* **RECORD EXTRACTS**:
* begin *

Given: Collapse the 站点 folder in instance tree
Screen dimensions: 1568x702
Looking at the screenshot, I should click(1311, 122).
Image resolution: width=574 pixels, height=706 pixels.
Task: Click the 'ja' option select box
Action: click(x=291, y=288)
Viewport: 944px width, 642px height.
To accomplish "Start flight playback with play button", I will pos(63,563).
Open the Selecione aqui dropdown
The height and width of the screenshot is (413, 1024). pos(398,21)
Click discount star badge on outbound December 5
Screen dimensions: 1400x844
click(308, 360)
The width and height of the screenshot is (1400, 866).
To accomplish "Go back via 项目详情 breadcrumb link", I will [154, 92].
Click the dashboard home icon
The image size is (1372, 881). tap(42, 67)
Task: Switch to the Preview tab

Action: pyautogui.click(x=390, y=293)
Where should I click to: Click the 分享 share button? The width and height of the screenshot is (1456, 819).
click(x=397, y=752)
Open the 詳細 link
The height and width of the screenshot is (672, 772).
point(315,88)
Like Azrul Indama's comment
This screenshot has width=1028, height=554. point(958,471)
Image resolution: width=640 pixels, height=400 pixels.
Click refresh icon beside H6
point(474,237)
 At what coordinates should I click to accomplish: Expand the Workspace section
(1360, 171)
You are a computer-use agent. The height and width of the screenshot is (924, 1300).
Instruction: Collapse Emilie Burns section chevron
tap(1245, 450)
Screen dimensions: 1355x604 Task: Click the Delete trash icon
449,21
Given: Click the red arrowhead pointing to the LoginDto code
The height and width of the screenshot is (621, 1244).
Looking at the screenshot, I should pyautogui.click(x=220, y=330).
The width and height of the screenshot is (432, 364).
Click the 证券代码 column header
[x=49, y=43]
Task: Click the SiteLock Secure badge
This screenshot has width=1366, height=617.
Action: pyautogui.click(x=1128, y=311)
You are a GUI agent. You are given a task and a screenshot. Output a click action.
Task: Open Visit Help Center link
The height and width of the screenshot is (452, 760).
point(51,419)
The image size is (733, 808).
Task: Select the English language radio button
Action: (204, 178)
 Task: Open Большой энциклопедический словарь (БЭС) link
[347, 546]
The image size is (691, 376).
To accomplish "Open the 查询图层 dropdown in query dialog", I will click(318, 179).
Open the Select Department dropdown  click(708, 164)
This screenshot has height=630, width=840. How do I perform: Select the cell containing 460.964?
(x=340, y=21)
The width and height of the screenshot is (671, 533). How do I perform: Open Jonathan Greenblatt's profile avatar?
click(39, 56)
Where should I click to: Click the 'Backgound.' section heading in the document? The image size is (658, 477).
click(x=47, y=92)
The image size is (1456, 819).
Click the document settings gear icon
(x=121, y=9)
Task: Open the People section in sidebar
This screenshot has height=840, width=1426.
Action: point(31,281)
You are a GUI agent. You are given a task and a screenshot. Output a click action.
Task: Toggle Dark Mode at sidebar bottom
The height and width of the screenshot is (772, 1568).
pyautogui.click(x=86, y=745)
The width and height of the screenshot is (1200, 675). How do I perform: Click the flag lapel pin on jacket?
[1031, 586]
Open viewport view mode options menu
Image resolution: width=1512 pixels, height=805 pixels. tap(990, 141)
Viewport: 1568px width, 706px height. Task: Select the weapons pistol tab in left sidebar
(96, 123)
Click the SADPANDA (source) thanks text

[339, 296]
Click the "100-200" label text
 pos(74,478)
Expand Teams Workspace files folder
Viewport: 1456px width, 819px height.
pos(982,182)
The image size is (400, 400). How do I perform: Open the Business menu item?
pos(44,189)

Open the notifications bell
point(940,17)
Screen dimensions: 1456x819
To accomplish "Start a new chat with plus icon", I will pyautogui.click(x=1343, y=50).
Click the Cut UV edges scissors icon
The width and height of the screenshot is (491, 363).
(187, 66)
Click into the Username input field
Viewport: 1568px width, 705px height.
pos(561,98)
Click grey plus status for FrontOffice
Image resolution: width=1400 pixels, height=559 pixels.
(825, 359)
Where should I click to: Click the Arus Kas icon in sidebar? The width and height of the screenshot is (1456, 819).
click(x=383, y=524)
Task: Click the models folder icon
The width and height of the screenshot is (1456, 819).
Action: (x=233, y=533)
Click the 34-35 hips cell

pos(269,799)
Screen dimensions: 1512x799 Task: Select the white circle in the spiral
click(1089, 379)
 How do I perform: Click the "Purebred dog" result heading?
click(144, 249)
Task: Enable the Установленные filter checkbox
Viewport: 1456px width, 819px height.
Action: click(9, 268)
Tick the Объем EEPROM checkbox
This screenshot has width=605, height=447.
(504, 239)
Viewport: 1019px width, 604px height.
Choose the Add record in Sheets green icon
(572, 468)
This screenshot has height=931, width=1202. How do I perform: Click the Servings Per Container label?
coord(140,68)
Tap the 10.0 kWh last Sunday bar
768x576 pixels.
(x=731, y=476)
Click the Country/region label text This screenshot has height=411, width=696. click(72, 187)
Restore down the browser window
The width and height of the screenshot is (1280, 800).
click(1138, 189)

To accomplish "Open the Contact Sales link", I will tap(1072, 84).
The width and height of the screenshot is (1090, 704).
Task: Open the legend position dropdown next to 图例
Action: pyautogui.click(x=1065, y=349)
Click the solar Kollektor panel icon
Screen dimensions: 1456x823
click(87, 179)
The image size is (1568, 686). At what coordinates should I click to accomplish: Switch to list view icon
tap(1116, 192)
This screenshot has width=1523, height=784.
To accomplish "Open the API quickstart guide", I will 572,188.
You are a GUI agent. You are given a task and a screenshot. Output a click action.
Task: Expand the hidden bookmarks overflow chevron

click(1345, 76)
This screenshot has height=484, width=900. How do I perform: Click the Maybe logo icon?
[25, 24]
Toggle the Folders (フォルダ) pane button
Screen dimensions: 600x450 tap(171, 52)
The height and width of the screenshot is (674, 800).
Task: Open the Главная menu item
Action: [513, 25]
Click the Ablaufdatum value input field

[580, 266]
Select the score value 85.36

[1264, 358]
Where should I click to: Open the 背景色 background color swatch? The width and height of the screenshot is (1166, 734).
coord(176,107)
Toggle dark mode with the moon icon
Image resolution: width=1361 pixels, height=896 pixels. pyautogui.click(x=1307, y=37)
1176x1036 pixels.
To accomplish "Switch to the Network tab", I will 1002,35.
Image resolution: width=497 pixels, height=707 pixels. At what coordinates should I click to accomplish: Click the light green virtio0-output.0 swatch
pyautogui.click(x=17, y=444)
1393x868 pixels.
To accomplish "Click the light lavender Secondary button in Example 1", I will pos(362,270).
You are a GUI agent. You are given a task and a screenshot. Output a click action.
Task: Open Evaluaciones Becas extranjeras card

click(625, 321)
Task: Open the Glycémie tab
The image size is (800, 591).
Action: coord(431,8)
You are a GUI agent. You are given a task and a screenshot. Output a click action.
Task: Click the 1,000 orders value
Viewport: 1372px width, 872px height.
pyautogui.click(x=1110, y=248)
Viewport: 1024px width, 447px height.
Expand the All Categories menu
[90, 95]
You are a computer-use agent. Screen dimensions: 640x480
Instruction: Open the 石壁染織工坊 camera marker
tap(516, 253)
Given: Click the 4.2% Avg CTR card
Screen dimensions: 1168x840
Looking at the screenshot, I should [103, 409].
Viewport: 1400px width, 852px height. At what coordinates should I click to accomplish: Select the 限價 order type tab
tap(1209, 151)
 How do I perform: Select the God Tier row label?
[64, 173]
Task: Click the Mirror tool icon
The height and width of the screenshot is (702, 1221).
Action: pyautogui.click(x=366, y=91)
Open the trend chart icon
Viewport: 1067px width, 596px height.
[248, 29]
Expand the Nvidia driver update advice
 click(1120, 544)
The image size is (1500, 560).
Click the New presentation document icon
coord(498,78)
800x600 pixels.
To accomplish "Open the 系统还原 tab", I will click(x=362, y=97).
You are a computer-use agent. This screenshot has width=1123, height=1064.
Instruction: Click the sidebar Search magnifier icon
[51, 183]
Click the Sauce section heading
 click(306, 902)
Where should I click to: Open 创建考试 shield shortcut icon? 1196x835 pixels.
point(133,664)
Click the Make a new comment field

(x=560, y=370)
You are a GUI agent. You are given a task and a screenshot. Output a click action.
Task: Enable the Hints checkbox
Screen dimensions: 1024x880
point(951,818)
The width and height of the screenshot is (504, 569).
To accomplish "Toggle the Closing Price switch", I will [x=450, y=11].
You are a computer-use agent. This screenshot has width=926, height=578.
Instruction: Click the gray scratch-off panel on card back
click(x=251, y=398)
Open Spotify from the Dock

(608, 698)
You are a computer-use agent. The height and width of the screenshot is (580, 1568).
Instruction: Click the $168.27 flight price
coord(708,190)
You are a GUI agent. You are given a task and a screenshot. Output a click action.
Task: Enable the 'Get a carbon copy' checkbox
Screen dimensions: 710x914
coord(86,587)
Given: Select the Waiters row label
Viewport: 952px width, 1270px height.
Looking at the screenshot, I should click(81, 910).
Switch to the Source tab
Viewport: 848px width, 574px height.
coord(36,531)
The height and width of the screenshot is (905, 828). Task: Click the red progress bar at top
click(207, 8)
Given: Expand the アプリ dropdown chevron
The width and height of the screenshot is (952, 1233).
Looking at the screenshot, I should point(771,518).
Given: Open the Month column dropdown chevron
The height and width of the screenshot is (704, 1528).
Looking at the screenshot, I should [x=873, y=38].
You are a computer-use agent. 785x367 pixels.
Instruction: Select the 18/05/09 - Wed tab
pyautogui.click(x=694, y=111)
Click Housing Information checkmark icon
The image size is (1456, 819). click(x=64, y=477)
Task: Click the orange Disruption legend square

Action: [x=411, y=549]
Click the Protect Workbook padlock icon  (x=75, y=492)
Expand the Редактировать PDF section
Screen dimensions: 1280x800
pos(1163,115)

* end *

Copy out the data between the line containing "Task: Enable the Установленные" and the line containing "I will 572,188.", with both of those lines included.

* **RESULT FOR THIS EXERCISE**:
Task: Enable the Установленные filter checkbox
Viewport: 1456px width, 819px height.
Action: click(9, 268)
Tick the Объем EEPROM checkbox
This screenshot has width=605, height=447.
(504, 239)
Viewport: 1019px width, 604px height.
Choose the Add record in Sheets green icon
(572, 468)
This screenshot has height=931, width=1202. How do I perform: Click the Servings Per Container label?
coord(140,68)
Tap the 10.0 kWh last Sunday bar
768x576 pixels.
(x=731, y=476)
Click the Country/region label text This screenshot has height=411, width=696. click(72, 187)
Restore down the browser window
The width and height of the screenshot is (1280, 800).
click(1138, 189)

To accomplish "Open the Contact Sales link", I will tap(1072, 84).
The width and height of the screenshot is (1090, 704).
Task: Open the legend position dropdown next to 图例
Action: pyautogui.click(x=1065, y=349)
Click the solar Kollektor panel icon
Screen dimensions: 1456x823
click(87, 179)
The image size is (1568, 686). At what coordinates should I click to accomplish: Switch to list view icon
tap(1116, 192)
This screenshot has width=1523, height=784.
To accomplish "Open the API quickstart guide", I will 572,188.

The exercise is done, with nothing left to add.